Three-dimensional quantitative structure-activity relationships and activity predictions of human TRPV1 channel antagonists: comparative molecular field analysis and comparative molecular similarity index analysis of cinnamides.

ABSTRACT

3D-QSAR models for human TRPV1 channel antagonists were developed based on comparative molecular field analysis (CoMFA) and comparative molecular similarity analysis (CoMSIA), using a training set of 61 cinnamide TRPV1 antagonists and tested on an independent test set of 47 antagonists. Molecular alignment procedure included weights for both internal energy and atom-to-atom matching against a reference or probe.
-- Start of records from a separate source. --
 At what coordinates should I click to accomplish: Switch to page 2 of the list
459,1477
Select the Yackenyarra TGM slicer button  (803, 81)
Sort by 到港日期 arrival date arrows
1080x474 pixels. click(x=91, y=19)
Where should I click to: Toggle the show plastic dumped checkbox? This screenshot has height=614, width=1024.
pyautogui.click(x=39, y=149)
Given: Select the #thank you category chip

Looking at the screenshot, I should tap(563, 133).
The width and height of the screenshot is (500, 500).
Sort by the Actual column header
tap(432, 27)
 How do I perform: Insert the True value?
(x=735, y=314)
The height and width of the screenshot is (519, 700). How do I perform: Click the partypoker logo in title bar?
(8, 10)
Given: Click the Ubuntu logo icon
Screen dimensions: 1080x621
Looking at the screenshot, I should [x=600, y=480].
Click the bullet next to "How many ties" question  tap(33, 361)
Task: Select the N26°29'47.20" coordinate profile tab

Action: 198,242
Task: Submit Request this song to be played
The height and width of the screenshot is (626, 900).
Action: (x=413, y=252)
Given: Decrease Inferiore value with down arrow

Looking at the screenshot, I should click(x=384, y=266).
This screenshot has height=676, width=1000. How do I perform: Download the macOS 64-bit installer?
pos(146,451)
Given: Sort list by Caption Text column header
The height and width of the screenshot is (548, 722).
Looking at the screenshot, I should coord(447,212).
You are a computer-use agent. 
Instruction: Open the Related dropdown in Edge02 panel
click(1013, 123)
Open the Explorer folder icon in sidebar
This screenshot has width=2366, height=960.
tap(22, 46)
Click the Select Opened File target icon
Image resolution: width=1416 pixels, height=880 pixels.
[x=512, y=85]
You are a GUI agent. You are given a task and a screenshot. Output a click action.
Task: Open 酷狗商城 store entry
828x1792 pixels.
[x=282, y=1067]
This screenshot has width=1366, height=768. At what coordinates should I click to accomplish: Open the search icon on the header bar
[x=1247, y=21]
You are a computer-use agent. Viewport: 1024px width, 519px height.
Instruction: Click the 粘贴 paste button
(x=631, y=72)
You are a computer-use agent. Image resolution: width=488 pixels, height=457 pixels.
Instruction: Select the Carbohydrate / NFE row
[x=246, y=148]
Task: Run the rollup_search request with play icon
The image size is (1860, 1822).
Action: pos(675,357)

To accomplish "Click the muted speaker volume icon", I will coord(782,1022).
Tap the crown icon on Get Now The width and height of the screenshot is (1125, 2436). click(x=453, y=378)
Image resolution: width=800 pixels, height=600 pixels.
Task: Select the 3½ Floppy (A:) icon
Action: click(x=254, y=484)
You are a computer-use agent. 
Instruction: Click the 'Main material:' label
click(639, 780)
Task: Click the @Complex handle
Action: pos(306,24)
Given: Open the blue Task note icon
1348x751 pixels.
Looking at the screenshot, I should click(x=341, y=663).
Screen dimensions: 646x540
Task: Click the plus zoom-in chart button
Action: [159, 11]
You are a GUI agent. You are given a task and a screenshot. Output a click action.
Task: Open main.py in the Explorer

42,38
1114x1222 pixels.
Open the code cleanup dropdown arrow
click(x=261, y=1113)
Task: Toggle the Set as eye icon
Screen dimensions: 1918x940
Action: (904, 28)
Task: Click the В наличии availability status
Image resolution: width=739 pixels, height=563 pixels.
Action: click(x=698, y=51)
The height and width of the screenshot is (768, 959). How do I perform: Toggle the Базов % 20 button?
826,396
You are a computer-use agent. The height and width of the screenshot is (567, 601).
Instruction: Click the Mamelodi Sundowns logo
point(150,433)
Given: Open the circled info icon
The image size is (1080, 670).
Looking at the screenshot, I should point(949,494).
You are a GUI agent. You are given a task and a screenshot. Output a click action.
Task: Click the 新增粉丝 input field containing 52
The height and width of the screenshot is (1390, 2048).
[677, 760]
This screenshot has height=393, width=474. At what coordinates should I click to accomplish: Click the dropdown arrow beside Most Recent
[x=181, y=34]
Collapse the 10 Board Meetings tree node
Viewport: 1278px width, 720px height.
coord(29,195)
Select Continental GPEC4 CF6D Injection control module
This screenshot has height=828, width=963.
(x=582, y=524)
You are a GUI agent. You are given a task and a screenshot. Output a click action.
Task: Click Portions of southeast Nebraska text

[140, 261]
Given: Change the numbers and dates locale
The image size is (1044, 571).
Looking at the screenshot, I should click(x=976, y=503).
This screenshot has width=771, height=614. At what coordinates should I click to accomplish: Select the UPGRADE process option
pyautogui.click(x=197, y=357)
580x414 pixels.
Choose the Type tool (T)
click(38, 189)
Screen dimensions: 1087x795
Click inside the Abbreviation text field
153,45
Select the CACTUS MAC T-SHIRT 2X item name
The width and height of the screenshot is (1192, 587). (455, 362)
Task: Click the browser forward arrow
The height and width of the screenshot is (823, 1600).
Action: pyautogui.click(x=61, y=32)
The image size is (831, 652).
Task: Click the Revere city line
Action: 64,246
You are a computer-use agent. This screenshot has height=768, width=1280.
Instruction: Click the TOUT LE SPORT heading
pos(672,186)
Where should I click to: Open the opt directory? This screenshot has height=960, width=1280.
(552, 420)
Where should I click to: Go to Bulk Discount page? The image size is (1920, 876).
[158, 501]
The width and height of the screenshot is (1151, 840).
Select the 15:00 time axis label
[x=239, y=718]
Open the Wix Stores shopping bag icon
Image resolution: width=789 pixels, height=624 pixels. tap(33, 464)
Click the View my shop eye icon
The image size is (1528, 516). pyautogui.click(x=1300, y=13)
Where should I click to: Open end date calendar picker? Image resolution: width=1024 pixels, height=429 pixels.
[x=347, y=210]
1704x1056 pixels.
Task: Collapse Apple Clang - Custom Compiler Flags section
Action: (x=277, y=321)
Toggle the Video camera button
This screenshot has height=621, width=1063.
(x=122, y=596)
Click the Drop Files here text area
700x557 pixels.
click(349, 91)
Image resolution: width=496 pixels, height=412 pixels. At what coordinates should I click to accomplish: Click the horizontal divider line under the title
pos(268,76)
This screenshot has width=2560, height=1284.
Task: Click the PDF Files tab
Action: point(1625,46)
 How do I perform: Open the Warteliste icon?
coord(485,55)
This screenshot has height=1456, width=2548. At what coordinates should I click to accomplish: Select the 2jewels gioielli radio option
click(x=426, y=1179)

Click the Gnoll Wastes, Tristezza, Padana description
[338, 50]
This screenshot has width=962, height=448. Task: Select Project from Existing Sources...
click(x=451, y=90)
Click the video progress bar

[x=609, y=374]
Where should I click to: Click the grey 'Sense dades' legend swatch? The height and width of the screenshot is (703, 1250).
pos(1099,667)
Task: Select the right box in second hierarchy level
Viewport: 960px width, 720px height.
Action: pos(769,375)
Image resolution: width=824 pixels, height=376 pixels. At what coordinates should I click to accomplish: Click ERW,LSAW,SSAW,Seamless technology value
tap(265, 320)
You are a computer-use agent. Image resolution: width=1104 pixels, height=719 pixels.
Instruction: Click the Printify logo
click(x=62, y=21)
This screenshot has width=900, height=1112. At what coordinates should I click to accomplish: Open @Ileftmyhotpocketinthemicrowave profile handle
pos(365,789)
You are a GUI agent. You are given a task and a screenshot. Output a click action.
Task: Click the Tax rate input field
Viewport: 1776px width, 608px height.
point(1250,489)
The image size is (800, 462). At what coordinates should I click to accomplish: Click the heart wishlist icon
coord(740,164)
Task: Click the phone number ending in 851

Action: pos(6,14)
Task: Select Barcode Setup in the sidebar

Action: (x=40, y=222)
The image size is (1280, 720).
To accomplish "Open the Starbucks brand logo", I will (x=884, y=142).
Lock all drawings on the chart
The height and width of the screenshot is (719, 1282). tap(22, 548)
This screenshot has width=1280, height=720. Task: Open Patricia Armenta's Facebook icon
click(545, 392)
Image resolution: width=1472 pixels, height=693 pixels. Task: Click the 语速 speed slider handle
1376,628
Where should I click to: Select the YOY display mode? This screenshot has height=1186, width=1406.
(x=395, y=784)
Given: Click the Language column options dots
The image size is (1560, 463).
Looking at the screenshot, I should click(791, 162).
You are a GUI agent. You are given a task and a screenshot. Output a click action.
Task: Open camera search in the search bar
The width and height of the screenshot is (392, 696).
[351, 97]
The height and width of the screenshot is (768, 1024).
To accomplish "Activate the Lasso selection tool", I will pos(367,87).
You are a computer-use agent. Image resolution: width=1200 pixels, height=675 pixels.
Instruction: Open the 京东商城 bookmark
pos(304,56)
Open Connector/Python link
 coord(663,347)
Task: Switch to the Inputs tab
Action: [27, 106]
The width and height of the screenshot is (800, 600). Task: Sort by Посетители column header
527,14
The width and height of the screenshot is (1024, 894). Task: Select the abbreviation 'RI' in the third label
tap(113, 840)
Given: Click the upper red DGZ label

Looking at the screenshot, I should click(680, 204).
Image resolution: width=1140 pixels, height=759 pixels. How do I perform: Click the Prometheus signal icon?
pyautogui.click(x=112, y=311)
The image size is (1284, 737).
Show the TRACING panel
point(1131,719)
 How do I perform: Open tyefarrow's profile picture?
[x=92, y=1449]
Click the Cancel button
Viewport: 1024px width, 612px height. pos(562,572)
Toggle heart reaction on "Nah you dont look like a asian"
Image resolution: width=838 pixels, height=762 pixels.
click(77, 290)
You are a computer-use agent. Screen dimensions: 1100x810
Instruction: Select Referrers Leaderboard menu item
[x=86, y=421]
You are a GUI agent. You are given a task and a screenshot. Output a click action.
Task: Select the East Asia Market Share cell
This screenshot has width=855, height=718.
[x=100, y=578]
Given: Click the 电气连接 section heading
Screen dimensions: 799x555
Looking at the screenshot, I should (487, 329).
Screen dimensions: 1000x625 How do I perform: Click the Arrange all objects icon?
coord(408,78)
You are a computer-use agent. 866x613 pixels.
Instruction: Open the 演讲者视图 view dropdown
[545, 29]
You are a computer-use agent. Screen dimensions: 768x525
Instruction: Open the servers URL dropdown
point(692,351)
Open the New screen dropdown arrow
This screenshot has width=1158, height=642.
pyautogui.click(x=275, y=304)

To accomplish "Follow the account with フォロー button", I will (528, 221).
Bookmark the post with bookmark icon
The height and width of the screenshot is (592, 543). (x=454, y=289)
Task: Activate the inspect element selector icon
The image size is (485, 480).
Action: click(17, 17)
Sensitivity of results on partial charge assignments was explored using multiple charge sets. AM1-BCC charge assignments gave better results for both CoMFA and CoMSIA models. For the best CoMFA model, the statistics are, r2 = 0.96, q2 = 0.58, n = 61 for the training set and r2 = 0.50, n = 47 for the test set. For the best CoMSIA model, the statistics are r2 = 0.95, q2 = 0.57, n = 61 for the training set and r2 = 0.48, n = 47 for the test set. These models are consistent with the proposed binding modes and interactions of known activators of the TRPV1 channel such as capsaicin, in a structural model of the TM3/4 helical region of TRPV1.